The City & the State grappling with COVID-19 rates
Stephon Johnson | 3/19/2020, 12:05 p.m.
As updates on coronavirus cases continue, New York State Gov. Andrew Cuomo and New York City Mayor Bill de Blasio have taken measures to contain the virus and the people.
COVID-19 has put the city, the state and the country on virtual lockdown. The federal government advised against crowds of 10 or more, many cities have shuttered schools, gyms, clubs and bars, movie theaters and Broadway have gone dark and restaurants have switched to takeout and delivery only. The global pandemic has led to cities like San Francisco putting the entire city on lockdown for three weeks and others to at least prepare for being sheltered-in-place.
And Cuomo, during a briefing in Albany, echoing another well-known New Yorker, wants the people to know that it’ll get worse before it gets better.
“There’s a gentleman who used to be here who used to come through that back door, wheel himself through this room, get behind a desk, dealt with every hardship, raised himself up from a wheelchair every time he had to speak,” said Cuomo. “Franklin Delano Roosevelt. He said most things better than anyone has said them since. He said, paraphrased, things are going to get worse and worse before they get better and better and the American people deserve to hear it straight from the shoulder. Tell the people the truth, tell them the facts.”
The facts, as of Tuesday, were that 1,700 people across the state tested positive for the coronavirus, 19% have been hospitalized and at least 12 have died. Cuomo expects the peak of the epidemic to be in 45 days. According to the governor, the state has 53,000 hospital beds and 3,000 ICU beds, which is short of what health officials are predicting will be needed.

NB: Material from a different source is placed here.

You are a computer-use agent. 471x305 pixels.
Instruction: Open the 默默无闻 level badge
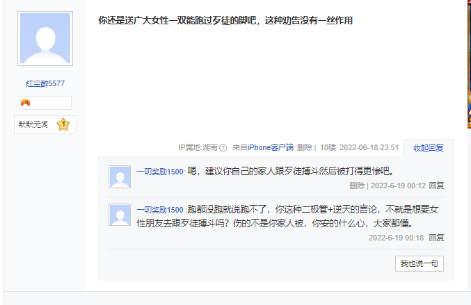pyautogui.click(x=45, y=124)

“An ICU bed is different than a hospital bed,” said Cuomo. “An ICU bed has additional equipment, most notablly ventilators and that’s why you hear on the news ventilators are very hard to get globally. Why ventilators? Because we’re all talking about acutely ill mainly senior citizens who have an underlying illness.
“They have emphysema, they're battling cancer, they have heart disease, and then they get pneumonia on top of that,” continued Cuomo. “That’s the coronavirus. They need to be intubated, they need an ICU bed, and that’s the challenge.”

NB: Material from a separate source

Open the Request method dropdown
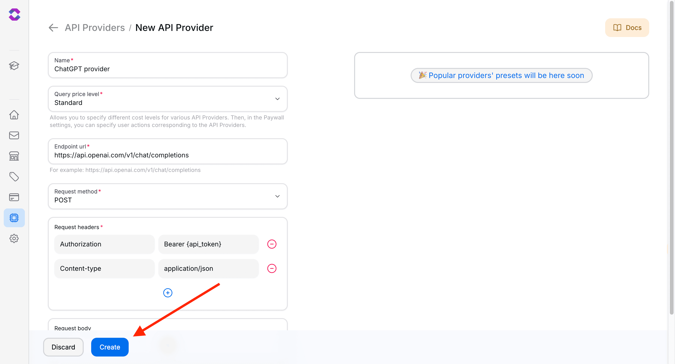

With the entire state impacted by COVID-19, Cuomo and other elected officials used this time to work on legislation that was proposed as part of the Governor’s Fiscal Year 2020-2021 Executive Budget proposal.
Cuomo announced a three-way agreement with the state legislature on a bill guaranteeing job protection and pay for New Yorkers who have been quarantined as a result of the coronavirus. It also included the program bill, a permanent comprehensive paid sick leave policy.
But some have advised on possible losses of tax revenue affecting that executive budget.
In a letter to Cuomo, New York State Comptroller Thomas DiNapoli estimated that tax revenue would be at least $4 billion below the projections in the Executive Budget of $87.9 billion. However, DiNapoli advised against providing a definitive answer due to an unprecedented situation.